Copy out every line, without changes, from the line containing "Image resolution: width=155" through the end of the items, including both of those lines. Leave the pictures out.

> Entries from a dataset
★ ★ ★ ★ ★

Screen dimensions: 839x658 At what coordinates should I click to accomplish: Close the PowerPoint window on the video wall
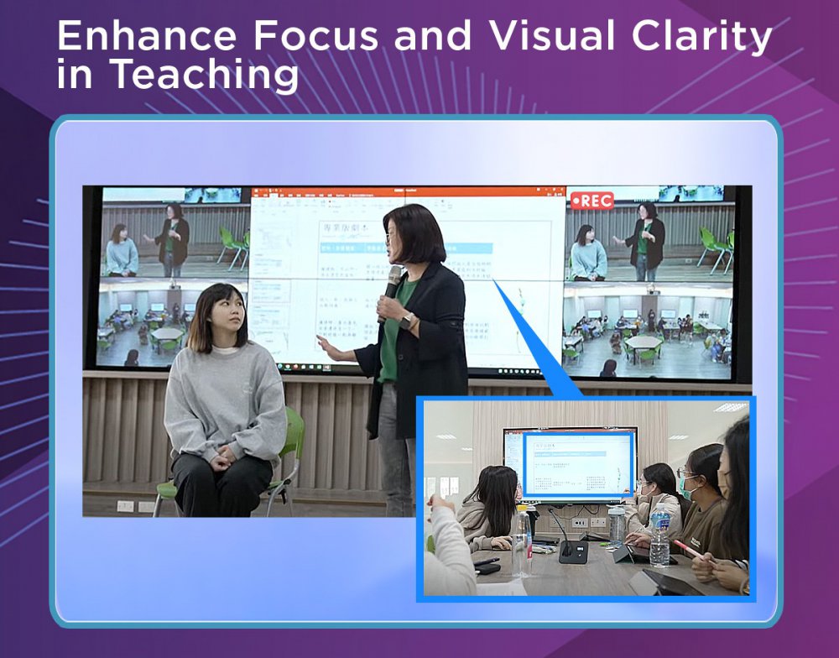point(560,192)
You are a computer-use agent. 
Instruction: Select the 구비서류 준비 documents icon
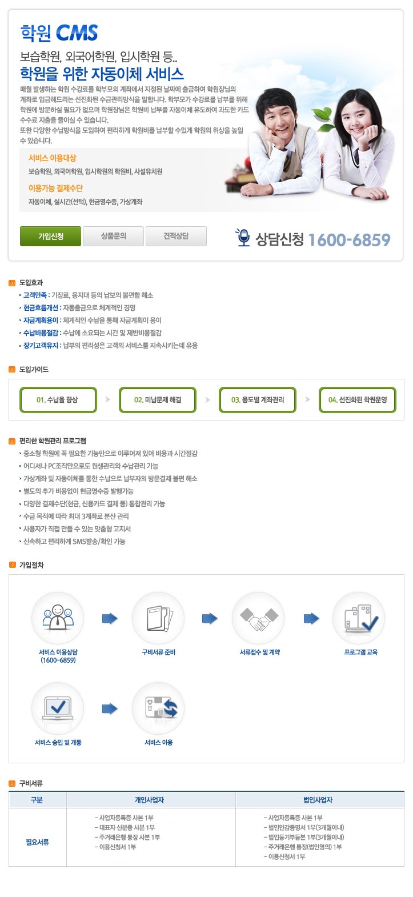[x=158, y=619]
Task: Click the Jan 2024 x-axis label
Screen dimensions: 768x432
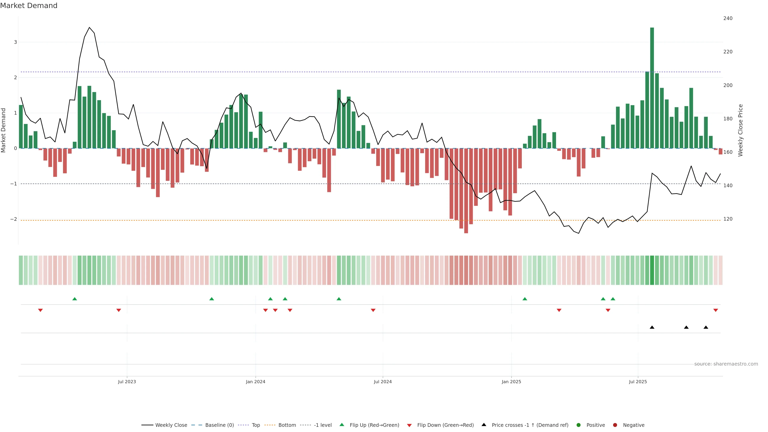Action: point(256,382)
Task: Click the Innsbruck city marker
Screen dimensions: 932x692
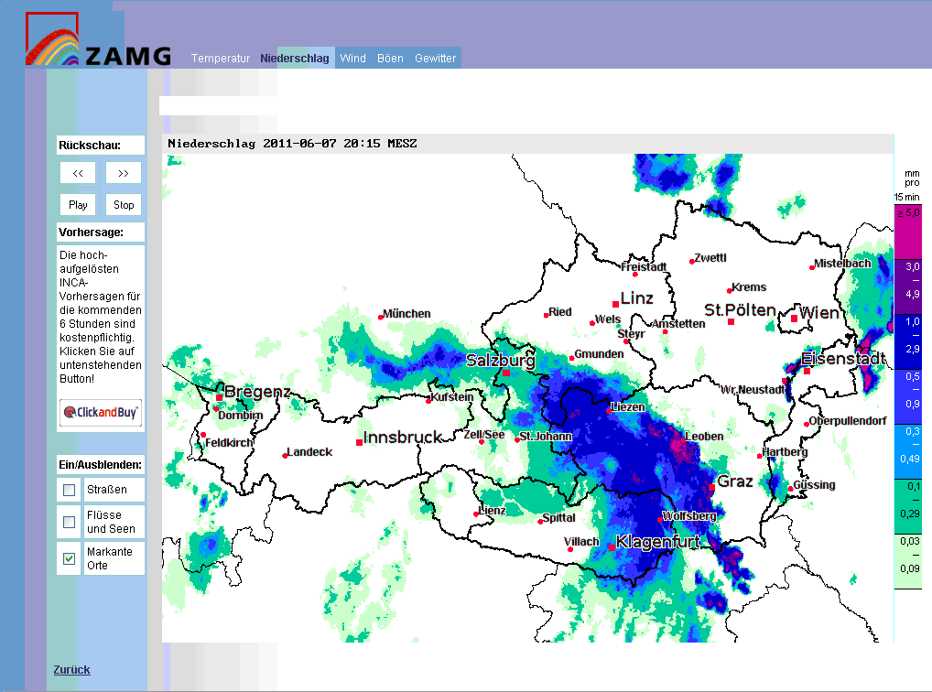Action: pyautogui.click(x=359, y=442)
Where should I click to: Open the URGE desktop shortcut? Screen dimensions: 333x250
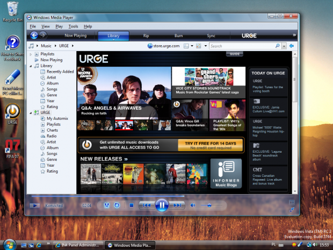click(12, 111)
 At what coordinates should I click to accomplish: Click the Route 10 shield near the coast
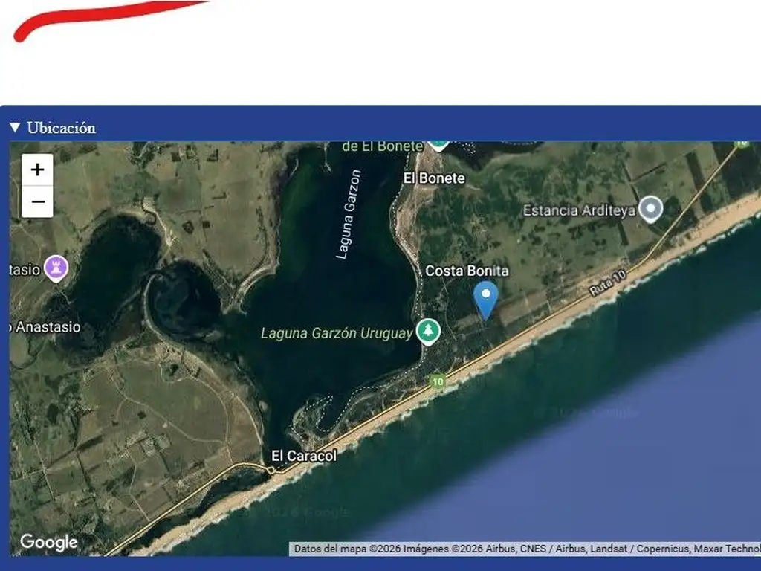(x=438, y=382)
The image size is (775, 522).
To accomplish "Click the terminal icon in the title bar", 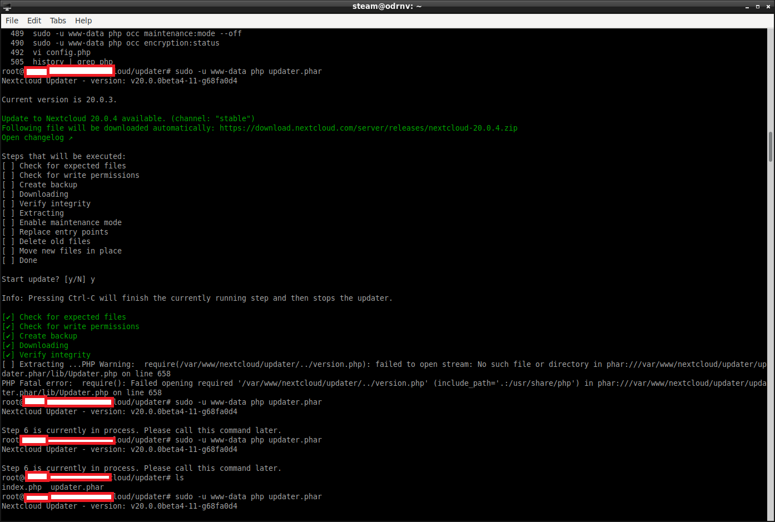I will click(7, 7).
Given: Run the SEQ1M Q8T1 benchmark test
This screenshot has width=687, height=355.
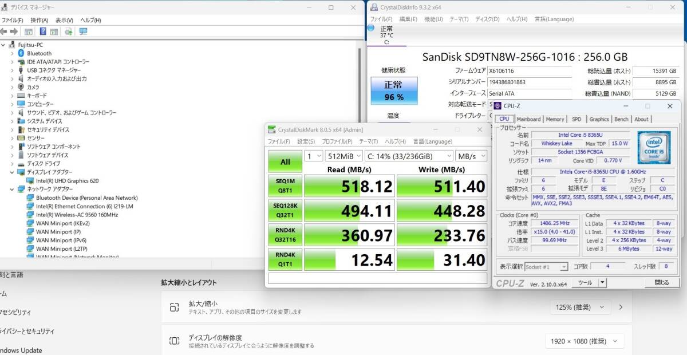Looking at the screenshot, I should pyautogui.click(x=285, y=186).
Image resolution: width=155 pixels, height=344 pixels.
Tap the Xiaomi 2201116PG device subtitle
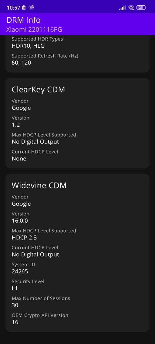[x=34, y=30]

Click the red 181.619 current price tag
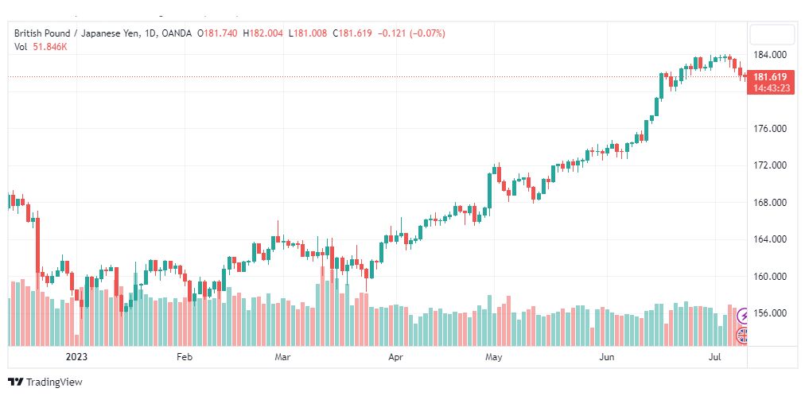(x=771, y=83)
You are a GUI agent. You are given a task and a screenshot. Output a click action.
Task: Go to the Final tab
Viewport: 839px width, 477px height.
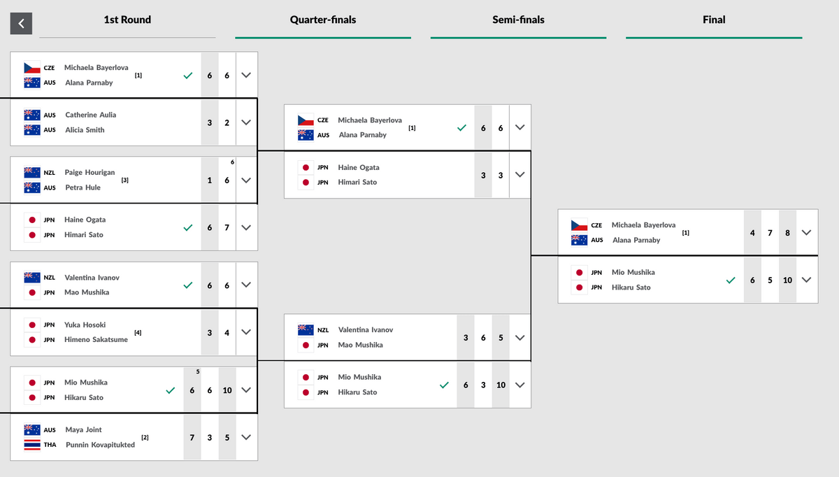tap(714, 20)
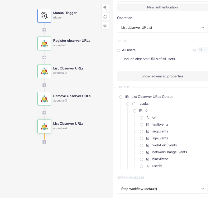This screenshot has height=198, width=211.
Task: Click the New authentication button
Action: [x=162, y=7]
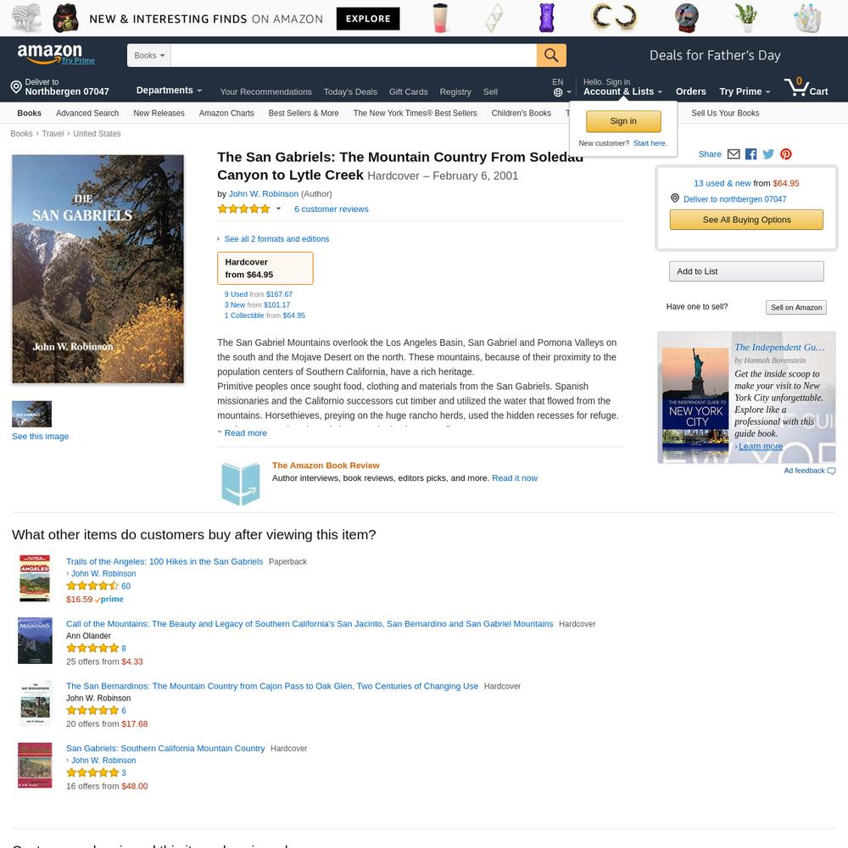The width and height of the screenshot is (848, 848).
Task: Open the Books search category dropdown
Action: [148, 55]
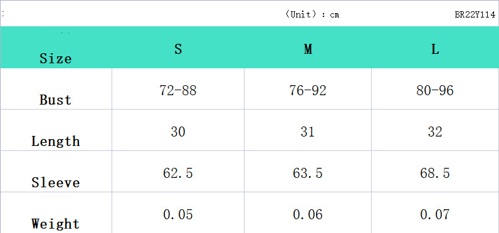Click the Length row label
This screenshot has width=499, height=233.
pyautogui.click(x=56, y=141)
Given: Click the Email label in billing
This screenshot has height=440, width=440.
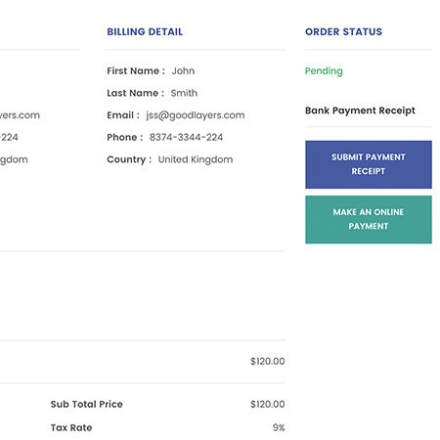Looking at the screenshot, I should coord(123,115).

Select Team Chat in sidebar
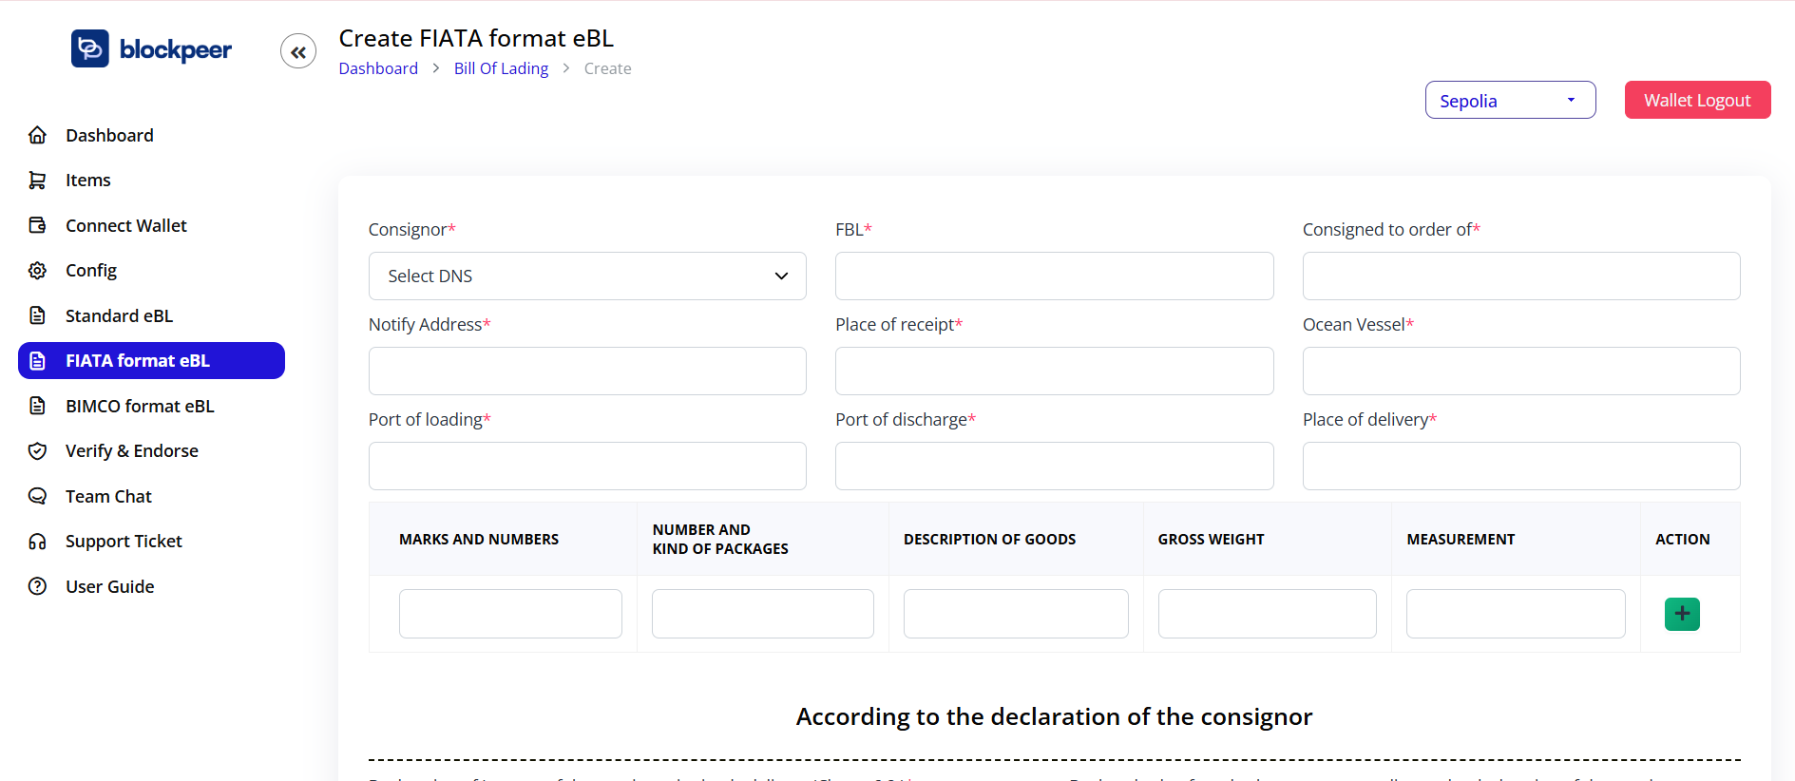(108, 496)
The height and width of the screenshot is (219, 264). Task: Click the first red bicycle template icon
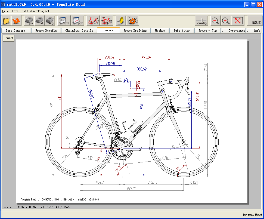pos(93,21)
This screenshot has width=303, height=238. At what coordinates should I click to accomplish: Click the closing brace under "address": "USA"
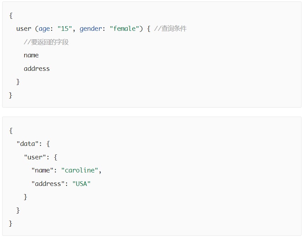[x=26, y=197]

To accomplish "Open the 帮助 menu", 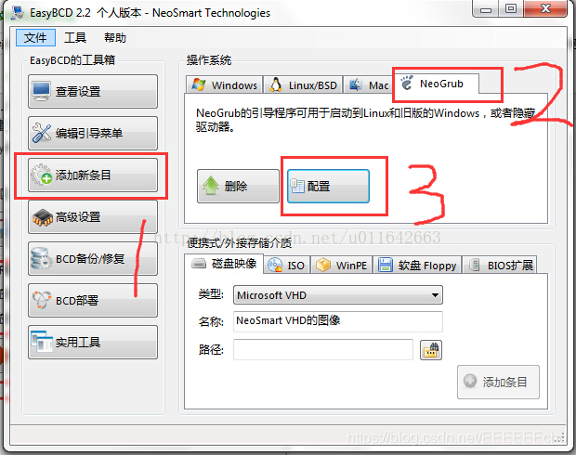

★ ★ ★ ★ ★

> Result
Image resolution: width=155 pixels, height=344 pixels.
Tap the Xiaomi 2201116PG device subtitle
[x=34, y=30]

Click the red 181.619 current price tag
(x=771, y=83)
You are a GUI agent. You are given a task and a screenshot. Output a click action.
Task: Go to the Final tab
Viewport: 839px width, 477px height.
tap(714, 20)
This screenshot has height=198, width=211.
Task: Click the New authentication button
Action: [x=162, y=7]
The width and height of the screenshot is (848, 848).
Task: Open the Books search category dropdown
Action: [148, 55]
Click the Length row label
This screenshot has width=499, height=233.
pyautogui.click(x=56, y=141)
Given: Click the Email label in billing
This screenshot has height=440, width=440.
Looking at the screenshot, I should coord(123,115).

Select Team Chat in sidebar
(108, 496)
The height and width of the screenshot is (219, 264). Task: Click the first red bicycle template icon
pos(93,21)
This screenshot has width=303, height=238. At what coordinates should I click to accomplish: Click the closing brace under "address": "USA"
[x=26, y=197]

To accomplish "Open the 帮助 menu", 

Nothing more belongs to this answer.